[Problem to solve]
Rewrite the part of the material that opens with the line containing "Click the blue" and closes with the line containing "pyautogui.click(x=45, y=675)", replacing "Overview" with "Summary" and leaving everything else unchanged.

[Supplied data]
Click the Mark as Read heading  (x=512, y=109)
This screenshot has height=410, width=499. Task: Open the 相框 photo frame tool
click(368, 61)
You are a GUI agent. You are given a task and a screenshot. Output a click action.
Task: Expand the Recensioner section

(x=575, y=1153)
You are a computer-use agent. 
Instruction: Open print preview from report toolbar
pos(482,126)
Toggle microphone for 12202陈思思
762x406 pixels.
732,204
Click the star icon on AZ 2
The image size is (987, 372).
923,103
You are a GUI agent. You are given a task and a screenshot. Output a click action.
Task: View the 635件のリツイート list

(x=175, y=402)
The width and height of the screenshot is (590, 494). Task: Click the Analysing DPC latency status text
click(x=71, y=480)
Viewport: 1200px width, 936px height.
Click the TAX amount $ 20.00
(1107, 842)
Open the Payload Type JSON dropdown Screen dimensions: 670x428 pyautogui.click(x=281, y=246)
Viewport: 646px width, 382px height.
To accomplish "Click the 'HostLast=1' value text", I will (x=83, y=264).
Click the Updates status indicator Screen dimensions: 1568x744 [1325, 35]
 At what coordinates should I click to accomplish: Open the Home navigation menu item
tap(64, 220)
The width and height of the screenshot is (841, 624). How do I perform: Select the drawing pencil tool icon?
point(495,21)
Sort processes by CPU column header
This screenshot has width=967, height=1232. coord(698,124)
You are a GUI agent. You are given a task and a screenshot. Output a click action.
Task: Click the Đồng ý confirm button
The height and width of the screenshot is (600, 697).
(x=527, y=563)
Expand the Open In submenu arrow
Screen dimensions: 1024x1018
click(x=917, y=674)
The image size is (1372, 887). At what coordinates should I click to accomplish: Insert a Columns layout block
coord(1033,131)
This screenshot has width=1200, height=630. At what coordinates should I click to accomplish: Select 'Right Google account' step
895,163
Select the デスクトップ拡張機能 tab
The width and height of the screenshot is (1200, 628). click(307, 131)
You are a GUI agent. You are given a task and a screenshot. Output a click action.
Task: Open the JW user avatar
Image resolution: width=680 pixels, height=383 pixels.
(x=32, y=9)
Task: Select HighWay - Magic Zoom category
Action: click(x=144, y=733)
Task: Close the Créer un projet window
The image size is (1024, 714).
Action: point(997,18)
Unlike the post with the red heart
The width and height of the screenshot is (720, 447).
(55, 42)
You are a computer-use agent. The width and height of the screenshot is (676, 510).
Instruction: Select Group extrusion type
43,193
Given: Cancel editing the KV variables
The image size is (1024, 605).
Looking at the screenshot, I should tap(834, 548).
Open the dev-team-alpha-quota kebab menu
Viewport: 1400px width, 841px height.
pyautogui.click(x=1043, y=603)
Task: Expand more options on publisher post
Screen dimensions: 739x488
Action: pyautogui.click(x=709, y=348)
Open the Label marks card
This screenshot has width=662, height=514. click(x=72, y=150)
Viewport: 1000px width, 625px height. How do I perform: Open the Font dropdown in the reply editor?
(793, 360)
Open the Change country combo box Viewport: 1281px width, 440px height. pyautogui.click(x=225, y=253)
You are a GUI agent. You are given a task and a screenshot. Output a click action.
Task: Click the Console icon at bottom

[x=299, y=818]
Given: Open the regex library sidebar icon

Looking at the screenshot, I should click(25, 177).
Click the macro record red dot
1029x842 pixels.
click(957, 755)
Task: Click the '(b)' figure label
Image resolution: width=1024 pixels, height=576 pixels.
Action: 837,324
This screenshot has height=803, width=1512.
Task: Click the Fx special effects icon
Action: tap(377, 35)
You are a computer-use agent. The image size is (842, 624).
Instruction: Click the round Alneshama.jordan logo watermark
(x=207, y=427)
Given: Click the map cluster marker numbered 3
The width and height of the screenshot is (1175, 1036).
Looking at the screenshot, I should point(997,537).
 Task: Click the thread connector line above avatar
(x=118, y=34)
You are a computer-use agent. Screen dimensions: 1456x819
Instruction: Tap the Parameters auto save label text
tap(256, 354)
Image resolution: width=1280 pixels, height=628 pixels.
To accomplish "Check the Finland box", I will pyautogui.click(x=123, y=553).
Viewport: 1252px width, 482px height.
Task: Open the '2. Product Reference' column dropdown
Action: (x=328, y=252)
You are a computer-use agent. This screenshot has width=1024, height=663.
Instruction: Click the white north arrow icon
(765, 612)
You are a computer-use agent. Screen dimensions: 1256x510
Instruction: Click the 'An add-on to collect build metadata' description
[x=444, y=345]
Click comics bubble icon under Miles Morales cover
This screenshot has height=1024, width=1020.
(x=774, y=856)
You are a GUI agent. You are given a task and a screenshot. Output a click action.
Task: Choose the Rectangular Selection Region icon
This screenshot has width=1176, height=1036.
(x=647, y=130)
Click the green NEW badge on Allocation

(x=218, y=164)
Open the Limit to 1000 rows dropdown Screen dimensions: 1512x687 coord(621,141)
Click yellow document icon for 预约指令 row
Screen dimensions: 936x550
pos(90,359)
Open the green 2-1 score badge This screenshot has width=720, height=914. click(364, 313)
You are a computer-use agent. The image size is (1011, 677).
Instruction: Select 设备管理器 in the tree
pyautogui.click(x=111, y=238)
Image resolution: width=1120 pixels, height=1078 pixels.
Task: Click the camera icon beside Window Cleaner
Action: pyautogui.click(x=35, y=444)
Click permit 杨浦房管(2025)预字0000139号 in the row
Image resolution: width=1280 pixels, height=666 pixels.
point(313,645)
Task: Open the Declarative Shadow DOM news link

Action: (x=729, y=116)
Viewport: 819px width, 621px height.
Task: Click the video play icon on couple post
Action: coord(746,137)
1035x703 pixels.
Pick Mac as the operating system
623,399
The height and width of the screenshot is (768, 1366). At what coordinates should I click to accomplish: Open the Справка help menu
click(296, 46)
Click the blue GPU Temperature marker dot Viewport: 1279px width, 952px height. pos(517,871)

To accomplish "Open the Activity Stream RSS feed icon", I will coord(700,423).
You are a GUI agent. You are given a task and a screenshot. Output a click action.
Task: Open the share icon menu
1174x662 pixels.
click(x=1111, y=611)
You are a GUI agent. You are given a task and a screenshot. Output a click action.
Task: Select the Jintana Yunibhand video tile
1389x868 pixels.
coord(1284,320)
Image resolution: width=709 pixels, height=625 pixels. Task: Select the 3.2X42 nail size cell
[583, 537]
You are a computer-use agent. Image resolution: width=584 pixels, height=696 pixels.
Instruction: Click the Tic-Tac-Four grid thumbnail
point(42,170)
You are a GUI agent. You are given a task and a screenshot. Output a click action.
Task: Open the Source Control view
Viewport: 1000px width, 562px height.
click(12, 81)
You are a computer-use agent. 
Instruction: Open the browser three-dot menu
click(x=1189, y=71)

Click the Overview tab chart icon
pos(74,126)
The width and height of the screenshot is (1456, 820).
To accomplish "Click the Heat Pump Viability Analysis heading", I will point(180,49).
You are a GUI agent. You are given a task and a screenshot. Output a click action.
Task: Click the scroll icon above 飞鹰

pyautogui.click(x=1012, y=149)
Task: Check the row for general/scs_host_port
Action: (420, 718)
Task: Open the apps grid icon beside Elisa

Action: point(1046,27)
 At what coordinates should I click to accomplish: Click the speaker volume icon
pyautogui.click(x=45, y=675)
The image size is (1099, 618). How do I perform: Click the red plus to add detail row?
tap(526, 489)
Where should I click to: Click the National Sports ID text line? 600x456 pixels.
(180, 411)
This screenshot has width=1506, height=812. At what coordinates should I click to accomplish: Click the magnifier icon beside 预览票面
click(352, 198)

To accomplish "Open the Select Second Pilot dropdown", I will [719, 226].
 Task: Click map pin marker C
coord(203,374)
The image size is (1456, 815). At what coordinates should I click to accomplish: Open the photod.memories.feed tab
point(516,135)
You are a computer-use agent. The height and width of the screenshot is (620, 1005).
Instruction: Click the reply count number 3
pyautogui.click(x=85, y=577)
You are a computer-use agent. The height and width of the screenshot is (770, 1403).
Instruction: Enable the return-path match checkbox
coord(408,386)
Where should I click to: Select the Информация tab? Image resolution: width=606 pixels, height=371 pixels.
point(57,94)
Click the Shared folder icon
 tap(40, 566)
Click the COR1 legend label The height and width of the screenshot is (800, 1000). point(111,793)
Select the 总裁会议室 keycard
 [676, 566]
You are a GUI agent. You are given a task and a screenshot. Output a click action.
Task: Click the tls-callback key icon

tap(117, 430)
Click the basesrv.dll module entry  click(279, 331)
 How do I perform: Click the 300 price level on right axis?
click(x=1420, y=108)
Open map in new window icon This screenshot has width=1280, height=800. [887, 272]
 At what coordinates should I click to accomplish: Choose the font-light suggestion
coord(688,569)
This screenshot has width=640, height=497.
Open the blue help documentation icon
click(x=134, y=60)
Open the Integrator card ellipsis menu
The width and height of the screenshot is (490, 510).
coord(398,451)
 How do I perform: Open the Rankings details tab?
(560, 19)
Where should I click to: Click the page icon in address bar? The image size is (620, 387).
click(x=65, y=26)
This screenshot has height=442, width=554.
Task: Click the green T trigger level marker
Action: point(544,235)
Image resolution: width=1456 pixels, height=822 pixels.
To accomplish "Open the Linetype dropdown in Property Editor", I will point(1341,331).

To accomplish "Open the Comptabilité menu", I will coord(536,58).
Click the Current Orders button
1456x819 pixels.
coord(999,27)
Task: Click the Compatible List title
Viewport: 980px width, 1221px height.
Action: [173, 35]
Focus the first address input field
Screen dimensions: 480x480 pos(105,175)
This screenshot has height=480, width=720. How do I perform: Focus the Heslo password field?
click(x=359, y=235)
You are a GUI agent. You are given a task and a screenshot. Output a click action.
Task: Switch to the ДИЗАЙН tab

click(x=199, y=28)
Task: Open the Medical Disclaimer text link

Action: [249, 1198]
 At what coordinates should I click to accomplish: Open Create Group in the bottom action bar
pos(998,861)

[Result below]
Click the blue GPU Temperature marker dot Viewport: 1279px width, 952px height. pos(517,871)

To accomplish "Open the Activity Stream RSS feed icon", I will coord(700,423).
You are a GUI agent. You are given a task and a screenshot. Output a click action.
Task: Open the share icon menu
1174x662 pixels.
click(x=1111, y=611)
You are a GUI agent. You are given a task and a screenshot. Output a click action.
Task: Select the Jintana Yunibhand video tile
1389x868 pixels.
coord(1284,320)
Image resolution: width=709 pixels, height=625 pixels. Task: Select the 3.2X42 nail size cell
[583, 537]
You are a computer-use agent. Image resolution: width=584 pixels, height=696 pixels.
Instruction: Click the Tic-Tac-Four grid thumbnail
point(42,170)
You are a GUI agent. You are given a task and a screenshot. Output a click action.
Task: Open the Source Control view
Viewport: 1000px width, 562px height.
click(12, 81)
You are a computer-use agent. 
Instruction: Open the browser three-dot menu
click(x=1189, y=71)

Click the Summary tab chart icon
pos(74,126)
The width and height of the screenshot is (1456, 820).
To accomplish "Click the Heat Pump Viability Analysis heading", I will point(180,49).
You are a GUI agent. You are given a task and a screenshot. Output a click action.
Task: Click the scroll icon above 飞鹰

pyautogui.click(x=1012, y=149)
Task: Check the row for general/scs_host_port
Action: (420, 718)
Task: Open the apps grid icon beside Elisa

Action: point(1046,27)
 At what coordinates should I click to accomplish: Click the speaker volume icon
pyautogui.click(x=45, y=675)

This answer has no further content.